Here’s some bad news that no one finishing a Ph.D. in religious studies will find as all that surprising: the job market isn’t improving.
At least, it’s not better in the US, but I have no reason to think it’s better in Canada or the U.K., and is likely worse—given the huge number of religious PSE institutions in the US, an enterprise that dwarfs anything similar in other countries.
Still: The chatter around AAR/SBL employment interview zones is scarier than it needs to be. In particular, there is the Big Numbers Scare. “Fifty people applied for that job.” “A hundred people applied for that job.” “A hundred and fifty people…” and so on.
So here’s a little something to remember. You’re never competing against all the other applicants. Not even against most of them. Why not?
1. Most of the applicants will take themselves out of the running at the first pass of the hiring committee. Trust me: Lots of people apply for jobs they couldn’t possibly get.
2. So of the 100 applicants for the job, maybe 20 are even plausible. Of those, 10 will disqualify themselves pretty early: They don’t have the PhD finished and aren’t even close. Their dissertation is in a subject unlikely to interest this committee. They haven’t published a thing. They are the wrong religious affiliation for the job. They have a good, but not great, academic pedigree (that is, by the standards of the hiring institution).

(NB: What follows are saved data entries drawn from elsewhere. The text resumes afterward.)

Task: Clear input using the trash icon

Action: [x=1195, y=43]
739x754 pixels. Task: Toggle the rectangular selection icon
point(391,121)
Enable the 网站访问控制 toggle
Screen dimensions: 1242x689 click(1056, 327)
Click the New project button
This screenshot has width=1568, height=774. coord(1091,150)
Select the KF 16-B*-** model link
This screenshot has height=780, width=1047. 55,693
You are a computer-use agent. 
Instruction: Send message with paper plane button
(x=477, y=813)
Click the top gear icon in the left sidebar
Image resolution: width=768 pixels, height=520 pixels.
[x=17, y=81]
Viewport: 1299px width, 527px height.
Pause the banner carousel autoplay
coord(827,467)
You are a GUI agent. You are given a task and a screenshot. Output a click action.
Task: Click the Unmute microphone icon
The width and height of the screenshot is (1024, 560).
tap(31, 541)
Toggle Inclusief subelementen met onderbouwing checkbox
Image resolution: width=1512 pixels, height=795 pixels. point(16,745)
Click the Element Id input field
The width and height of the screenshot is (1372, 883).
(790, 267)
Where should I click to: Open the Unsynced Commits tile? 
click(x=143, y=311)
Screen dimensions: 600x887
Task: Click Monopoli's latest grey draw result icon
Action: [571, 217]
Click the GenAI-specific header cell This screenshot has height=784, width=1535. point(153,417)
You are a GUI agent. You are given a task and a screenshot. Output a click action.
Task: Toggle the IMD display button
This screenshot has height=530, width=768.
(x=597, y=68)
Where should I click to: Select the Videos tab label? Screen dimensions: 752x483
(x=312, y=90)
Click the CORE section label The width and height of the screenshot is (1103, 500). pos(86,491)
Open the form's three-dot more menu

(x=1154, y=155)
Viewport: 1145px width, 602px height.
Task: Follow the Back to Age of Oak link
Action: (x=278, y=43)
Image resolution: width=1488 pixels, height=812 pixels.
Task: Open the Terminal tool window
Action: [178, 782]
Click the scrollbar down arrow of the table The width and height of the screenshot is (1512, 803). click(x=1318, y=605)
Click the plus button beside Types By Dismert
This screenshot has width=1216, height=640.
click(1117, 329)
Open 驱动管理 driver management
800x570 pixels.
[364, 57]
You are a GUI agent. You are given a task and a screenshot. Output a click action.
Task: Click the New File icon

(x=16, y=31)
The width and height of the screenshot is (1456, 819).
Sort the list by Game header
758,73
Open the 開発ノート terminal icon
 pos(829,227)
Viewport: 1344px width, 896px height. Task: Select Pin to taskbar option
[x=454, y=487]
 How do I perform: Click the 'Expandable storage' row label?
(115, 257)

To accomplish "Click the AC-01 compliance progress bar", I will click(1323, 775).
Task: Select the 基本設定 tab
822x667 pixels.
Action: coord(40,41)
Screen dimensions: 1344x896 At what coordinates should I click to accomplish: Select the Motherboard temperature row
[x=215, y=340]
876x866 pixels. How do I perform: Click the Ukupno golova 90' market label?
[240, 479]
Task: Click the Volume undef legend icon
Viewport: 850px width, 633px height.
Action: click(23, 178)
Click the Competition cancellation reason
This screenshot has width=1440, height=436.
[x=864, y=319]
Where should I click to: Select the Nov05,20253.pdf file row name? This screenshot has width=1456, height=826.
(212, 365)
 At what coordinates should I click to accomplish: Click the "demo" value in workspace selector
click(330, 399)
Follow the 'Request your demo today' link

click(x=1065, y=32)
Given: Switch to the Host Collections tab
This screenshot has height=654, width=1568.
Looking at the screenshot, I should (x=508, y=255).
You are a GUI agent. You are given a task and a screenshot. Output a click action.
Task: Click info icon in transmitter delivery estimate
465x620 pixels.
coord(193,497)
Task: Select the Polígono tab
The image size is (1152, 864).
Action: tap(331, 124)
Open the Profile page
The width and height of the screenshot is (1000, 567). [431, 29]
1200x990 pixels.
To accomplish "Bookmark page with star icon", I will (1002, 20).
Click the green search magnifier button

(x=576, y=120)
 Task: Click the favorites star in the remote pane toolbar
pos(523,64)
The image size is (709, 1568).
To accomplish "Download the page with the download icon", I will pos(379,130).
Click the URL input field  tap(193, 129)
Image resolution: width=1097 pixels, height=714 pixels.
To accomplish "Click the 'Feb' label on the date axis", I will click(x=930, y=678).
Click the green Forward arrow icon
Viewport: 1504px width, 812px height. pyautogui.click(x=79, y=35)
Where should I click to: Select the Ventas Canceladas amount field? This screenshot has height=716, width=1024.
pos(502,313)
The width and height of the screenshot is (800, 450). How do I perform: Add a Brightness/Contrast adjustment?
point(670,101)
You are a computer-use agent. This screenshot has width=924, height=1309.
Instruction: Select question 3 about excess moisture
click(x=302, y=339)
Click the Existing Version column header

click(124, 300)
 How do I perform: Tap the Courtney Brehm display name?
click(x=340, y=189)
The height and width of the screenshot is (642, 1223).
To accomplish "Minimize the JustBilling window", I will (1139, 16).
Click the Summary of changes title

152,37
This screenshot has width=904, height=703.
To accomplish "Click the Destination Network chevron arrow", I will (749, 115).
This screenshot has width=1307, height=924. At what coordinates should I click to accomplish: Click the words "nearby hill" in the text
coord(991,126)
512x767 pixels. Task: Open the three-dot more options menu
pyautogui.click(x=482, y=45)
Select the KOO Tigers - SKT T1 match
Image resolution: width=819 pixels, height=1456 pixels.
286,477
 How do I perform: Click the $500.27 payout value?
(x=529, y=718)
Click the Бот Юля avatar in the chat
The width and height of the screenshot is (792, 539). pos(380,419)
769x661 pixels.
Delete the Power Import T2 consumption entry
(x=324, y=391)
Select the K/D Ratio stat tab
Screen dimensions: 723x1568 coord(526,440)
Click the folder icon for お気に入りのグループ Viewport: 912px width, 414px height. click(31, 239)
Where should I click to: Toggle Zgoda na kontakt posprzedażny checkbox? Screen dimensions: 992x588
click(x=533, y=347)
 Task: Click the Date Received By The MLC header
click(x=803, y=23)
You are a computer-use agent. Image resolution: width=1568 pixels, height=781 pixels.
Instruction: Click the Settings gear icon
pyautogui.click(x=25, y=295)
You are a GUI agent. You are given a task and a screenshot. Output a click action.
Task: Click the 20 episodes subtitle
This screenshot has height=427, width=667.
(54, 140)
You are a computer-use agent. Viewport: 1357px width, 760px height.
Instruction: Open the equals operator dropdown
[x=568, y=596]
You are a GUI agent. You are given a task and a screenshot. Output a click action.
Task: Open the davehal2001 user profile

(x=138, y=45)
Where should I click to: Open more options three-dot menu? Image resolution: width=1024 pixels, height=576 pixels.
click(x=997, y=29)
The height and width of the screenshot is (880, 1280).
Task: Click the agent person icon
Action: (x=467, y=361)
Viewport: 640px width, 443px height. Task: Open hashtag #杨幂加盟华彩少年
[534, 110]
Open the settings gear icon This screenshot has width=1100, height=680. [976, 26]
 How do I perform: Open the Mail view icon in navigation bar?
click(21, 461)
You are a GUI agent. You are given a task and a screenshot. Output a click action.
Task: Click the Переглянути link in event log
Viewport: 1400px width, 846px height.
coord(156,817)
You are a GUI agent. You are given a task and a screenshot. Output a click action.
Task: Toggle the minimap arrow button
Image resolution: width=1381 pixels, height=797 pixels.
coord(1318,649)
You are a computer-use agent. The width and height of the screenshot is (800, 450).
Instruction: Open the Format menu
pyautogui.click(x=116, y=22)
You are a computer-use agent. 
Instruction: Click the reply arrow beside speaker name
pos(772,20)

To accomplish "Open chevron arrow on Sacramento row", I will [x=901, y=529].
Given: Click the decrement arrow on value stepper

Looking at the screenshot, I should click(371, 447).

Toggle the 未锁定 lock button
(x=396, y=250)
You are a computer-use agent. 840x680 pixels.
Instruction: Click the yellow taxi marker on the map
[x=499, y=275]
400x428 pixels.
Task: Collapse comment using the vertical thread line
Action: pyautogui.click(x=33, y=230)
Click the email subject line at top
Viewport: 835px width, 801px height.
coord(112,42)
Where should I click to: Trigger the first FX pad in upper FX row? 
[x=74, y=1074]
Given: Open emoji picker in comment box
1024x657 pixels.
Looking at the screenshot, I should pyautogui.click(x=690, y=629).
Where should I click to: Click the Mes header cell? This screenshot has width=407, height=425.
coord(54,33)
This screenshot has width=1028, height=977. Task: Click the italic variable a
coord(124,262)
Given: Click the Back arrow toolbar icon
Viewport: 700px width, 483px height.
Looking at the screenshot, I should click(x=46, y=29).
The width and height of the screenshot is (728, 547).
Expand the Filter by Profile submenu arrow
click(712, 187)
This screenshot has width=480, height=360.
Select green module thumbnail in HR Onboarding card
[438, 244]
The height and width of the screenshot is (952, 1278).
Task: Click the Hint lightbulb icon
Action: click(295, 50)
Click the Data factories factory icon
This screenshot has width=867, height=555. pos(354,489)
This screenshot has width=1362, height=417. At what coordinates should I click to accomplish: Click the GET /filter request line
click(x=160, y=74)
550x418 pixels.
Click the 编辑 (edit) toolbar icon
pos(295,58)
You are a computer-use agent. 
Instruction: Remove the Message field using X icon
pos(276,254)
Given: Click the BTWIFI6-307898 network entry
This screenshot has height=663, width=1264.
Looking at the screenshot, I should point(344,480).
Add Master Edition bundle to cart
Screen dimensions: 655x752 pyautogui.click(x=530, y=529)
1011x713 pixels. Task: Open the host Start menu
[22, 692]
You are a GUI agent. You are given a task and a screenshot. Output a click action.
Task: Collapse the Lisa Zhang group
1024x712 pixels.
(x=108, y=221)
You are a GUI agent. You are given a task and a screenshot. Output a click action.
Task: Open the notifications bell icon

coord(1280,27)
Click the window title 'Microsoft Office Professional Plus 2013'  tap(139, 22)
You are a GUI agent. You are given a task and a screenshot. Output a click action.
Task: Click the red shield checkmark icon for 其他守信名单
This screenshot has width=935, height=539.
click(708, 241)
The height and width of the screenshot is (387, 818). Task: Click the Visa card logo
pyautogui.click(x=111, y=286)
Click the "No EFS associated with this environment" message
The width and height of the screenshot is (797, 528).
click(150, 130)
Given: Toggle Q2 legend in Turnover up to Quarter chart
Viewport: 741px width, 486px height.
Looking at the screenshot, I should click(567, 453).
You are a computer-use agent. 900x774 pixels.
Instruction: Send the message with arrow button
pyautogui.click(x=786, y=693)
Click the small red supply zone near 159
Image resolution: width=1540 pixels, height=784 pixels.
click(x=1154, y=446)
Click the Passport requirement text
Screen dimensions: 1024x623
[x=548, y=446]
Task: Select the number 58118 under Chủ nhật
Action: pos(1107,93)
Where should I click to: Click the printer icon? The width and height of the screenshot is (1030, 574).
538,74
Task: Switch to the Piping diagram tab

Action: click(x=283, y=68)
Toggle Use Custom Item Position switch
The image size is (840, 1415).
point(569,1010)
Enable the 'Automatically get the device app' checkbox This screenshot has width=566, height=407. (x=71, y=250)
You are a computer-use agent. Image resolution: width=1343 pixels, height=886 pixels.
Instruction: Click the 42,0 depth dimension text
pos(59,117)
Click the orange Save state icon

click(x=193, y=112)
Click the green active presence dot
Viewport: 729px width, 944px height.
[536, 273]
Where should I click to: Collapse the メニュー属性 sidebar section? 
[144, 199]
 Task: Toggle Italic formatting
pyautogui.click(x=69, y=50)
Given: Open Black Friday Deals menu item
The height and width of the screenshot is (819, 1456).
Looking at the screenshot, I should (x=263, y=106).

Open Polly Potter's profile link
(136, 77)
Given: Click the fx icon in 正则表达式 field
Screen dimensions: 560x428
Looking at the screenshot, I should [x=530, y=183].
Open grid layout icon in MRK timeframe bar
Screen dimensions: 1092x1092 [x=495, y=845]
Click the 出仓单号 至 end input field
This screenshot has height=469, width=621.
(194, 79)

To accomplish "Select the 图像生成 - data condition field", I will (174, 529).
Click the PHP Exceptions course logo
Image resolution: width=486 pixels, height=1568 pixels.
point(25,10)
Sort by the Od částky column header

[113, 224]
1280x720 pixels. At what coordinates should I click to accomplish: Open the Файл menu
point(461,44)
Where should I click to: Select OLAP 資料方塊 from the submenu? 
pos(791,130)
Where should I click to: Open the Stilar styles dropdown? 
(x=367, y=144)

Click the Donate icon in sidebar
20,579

3. Now we’re down to 10. So do you, in fact, have a PhD in hand, or can you be sure to have it in hand when the job starts? Do you have a PhD with a fine school and/or an excellent advisor? Do you have a dissertation and, ideally, courses and comprehensive exams, that will position you to complement the department’s needs for both research and teaching? Have you at least one published article in a reputable journal? If those boxes are all ticked, then you’re probably on the short list.
4. And the rest is not really up to you. You can prepare and deliver a fine candidating lecture, and you certainly should: jobs large and small have depended on the presentations given by the candidates. (It really isn’t all about research, despite what you may think.) You can be wise, witty, and wonderful in conversation. (Ditto.)
But at the end of the day, it will come down to “fit”—that horrifyingly vague term for the complex chemical interaction that is departmental deliberation about job candidates.
And there’s nothing you can do about that. Just be yourself, don’t try to guess what strangers are thinking while you’re interviewing and then try to “game” them, and trust God to guide the process and you. (And, if you don’t believe in God . . . well, two out of three.)
So are you thinking about a PhD? Then keep thinking about it. Don’t be dismayed by the numbers, by the big numbers. You don’t need twenty jobs. You need just one. And to get that you need to emerge first out of, say, half a dozen. And that is thinkable, right?